The people of Iraq are enjoying their new freedom. “During the last regime, our only priority was how to survive,” says Muna Khder, a volunteer worker at the Iraqi Human Rights Center. Ms. Khder says she hopes she “can learn something about democracy.” Since the removal of the Saddam regime, many other Iraqis have joined her in this quest.
Town meetings are being held throughout the country. At a forum in Mosul, those who spoke agreed that Iraq should be democratic. Not surprisingly, Iraqis differ on how democracy should be implemented. The Wall Street Journal newspaper reported that Ghanim al-Basso, the Mosul region’s provincial governor, said, “We must act like one hand, one heart. But democracy is a new word for us,” he said, “and we have no experience with it.”

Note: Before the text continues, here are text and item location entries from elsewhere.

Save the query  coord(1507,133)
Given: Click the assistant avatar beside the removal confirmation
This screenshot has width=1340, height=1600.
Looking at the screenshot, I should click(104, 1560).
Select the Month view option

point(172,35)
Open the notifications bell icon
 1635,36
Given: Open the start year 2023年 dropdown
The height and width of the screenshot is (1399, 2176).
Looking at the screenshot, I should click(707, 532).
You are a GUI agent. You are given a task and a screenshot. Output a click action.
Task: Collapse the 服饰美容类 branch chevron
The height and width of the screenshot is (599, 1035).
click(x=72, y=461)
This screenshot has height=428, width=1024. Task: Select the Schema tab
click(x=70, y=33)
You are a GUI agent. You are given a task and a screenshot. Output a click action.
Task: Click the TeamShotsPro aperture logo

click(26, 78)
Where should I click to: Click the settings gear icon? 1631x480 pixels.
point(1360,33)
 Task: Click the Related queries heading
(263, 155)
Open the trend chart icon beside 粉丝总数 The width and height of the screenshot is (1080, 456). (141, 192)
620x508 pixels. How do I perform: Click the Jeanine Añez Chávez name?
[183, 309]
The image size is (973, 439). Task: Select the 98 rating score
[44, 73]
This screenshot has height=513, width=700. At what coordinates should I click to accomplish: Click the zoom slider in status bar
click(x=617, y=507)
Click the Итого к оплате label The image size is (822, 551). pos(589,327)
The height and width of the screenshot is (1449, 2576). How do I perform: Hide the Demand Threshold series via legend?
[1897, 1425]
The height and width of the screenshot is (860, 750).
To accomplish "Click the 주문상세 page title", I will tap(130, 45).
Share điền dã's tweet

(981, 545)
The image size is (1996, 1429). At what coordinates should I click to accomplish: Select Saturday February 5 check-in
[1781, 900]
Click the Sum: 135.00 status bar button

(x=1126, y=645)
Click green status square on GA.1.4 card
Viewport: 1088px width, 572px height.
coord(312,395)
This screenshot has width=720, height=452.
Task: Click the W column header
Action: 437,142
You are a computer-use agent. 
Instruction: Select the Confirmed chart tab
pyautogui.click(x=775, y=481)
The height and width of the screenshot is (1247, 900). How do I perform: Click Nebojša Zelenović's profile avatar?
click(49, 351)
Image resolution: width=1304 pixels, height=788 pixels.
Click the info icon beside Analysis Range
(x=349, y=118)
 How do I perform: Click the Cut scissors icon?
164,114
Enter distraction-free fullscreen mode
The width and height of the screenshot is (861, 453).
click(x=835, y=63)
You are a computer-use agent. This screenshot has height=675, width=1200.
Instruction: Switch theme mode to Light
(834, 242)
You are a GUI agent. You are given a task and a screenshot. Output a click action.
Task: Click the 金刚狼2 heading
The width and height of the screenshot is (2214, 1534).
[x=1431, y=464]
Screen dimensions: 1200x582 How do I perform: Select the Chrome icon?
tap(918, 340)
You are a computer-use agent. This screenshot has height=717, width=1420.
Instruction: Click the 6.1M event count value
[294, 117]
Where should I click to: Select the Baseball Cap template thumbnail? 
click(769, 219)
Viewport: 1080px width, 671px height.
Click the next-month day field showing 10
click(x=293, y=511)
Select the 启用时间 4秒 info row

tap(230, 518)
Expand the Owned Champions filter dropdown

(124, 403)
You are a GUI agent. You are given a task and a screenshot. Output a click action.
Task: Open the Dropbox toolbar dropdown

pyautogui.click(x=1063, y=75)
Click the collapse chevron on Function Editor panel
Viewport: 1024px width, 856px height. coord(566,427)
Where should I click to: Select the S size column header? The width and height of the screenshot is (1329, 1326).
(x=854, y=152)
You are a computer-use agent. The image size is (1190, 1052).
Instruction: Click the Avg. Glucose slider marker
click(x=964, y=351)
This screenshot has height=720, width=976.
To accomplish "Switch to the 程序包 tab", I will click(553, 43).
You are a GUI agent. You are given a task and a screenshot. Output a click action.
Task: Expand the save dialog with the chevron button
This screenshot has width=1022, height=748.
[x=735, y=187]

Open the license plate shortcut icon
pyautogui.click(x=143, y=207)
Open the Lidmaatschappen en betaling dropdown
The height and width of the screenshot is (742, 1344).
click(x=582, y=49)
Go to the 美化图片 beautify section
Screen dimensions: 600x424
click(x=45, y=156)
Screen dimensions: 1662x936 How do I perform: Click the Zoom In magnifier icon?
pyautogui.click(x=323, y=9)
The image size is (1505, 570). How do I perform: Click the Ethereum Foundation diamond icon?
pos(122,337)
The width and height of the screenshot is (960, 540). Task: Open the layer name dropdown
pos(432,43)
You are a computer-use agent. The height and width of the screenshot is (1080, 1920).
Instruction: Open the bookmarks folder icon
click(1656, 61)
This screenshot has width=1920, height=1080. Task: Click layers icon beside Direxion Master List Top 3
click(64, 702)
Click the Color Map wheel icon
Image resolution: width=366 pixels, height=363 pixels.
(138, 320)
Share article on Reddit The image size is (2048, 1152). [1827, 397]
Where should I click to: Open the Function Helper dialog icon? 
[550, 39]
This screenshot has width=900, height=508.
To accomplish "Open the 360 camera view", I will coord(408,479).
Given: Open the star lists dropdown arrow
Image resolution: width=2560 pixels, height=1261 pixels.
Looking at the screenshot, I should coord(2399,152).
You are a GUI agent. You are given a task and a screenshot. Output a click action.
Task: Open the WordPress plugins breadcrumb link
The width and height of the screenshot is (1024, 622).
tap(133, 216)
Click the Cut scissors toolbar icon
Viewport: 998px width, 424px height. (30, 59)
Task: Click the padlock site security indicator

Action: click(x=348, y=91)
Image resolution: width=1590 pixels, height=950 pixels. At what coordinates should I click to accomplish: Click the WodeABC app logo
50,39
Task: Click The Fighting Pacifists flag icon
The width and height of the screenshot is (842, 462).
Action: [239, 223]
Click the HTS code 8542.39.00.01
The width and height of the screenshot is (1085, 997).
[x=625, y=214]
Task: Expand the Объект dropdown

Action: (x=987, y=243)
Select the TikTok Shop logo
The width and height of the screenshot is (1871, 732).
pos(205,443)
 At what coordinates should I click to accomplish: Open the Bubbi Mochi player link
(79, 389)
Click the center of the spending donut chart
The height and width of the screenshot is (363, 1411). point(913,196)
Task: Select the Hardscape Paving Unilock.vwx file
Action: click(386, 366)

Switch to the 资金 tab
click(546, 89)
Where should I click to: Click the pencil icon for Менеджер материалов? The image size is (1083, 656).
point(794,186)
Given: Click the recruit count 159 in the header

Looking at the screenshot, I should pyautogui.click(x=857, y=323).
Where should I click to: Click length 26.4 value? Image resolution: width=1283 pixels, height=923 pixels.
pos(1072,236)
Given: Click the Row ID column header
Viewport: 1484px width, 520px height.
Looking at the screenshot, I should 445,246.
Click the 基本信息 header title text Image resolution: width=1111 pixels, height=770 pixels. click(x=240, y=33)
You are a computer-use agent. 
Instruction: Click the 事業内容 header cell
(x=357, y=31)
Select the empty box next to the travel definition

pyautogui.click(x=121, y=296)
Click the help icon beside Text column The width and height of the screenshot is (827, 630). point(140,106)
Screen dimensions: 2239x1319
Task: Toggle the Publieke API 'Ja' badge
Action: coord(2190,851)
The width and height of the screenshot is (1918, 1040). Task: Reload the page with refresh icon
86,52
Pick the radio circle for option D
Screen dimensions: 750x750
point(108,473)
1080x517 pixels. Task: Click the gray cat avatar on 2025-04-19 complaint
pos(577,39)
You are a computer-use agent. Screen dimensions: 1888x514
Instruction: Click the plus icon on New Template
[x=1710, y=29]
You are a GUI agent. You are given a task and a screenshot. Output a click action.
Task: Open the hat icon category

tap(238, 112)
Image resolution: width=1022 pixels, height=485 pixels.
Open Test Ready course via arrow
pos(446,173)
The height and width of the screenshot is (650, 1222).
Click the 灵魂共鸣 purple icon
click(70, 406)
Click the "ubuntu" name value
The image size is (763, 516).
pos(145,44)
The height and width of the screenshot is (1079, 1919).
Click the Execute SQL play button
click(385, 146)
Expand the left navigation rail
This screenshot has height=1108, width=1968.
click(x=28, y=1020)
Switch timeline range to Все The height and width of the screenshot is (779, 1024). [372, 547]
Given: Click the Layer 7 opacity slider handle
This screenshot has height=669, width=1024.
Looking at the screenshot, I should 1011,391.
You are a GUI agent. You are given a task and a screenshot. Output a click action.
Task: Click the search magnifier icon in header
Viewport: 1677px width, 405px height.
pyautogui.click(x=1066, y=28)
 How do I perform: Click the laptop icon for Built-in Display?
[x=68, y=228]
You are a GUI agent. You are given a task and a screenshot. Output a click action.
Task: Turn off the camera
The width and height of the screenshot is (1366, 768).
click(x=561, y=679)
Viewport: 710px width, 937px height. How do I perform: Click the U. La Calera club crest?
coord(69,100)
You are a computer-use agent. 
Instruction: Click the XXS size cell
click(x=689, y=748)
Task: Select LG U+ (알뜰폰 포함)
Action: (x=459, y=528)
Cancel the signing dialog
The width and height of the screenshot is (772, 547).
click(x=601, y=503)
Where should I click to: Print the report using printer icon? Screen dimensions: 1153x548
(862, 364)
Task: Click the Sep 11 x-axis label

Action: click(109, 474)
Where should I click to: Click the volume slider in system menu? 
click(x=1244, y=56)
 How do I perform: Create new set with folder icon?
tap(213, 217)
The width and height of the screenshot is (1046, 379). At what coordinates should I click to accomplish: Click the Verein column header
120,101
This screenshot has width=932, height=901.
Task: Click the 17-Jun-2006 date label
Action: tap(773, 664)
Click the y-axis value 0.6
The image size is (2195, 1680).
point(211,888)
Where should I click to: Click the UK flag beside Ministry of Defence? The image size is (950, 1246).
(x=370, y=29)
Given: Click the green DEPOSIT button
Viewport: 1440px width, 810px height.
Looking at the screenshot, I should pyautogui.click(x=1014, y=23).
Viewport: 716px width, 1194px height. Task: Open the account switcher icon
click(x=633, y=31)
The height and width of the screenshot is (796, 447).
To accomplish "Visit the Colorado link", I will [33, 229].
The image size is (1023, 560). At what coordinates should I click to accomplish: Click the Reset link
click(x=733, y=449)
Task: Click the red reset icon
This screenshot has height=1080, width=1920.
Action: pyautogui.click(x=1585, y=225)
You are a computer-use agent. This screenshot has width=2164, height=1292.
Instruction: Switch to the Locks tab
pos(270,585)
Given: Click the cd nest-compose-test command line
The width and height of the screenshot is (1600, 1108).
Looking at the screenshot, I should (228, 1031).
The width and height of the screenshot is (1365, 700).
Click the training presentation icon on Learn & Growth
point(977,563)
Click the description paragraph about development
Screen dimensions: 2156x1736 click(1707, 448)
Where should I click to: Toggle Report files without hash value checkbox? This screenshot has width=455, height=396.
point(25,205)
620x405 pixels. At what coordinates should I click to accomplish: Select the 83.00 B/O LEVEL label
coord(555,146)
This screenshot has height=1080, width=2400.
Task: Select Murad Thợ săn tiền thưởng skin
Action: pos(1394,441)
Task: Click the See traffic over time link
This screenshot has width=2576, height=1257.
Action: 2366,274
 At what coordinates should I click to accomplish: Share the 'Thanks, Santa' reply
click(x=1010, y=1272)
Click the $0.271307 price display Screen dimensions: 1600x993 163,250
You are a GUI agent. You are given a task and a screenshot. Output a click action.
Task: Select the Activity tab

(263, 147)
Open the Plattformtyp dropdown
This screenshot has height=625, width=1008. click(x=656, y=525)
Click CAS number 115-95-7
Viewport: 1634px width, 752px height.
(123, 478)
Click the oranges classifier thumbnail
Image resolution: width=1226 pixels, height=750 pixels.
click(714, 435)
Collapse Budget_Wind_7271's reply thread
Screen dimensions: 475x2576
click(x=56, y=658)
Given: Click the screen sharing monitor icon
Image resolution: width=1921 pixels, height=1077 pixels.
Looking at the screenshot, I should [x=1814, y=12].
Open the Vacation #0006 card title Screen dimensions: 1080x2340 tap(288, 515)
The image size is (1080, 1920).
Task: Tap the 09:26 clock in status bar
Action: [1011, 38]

Iraqis are doing more than debating the forms and mechanisms of democracy. They are also beginning to live it. Hundreds of newspapers with a wide variety of opinions are being published. In Baghdad, shops are filled with merchandise. Internet cafes are open. Music is being played everywhere.
But having broken the Baathist regime, the U.S.-led coalition and the people of Iraq still face a remnant of violent Saddam Hussein supporters. These killers, joined by foreign terrorists, are a continuing danger. “Yet,” says President George W. Bush, “we’re making progress against them”:
“The work of building a new Iraq is hard, and it’s right. And America has always been willing to do what it takes for what is right. Last January, Iraq’s only law was the whim of one brutal man. Today our coalition is working with the Iraqi Governing Council to draft a basic law, with a bill of rights. We’re working with Iraqis and the United Nations to prepare for a transformance to full Iraqi sovereignty by the end of June.”
“As democracy takes hold in Iraq, the enemies of freedom will do all in their power to spread violence and fear,” says President Bush. But, he adds, “The killers will fail, and the Iraqi people will live in freedom.”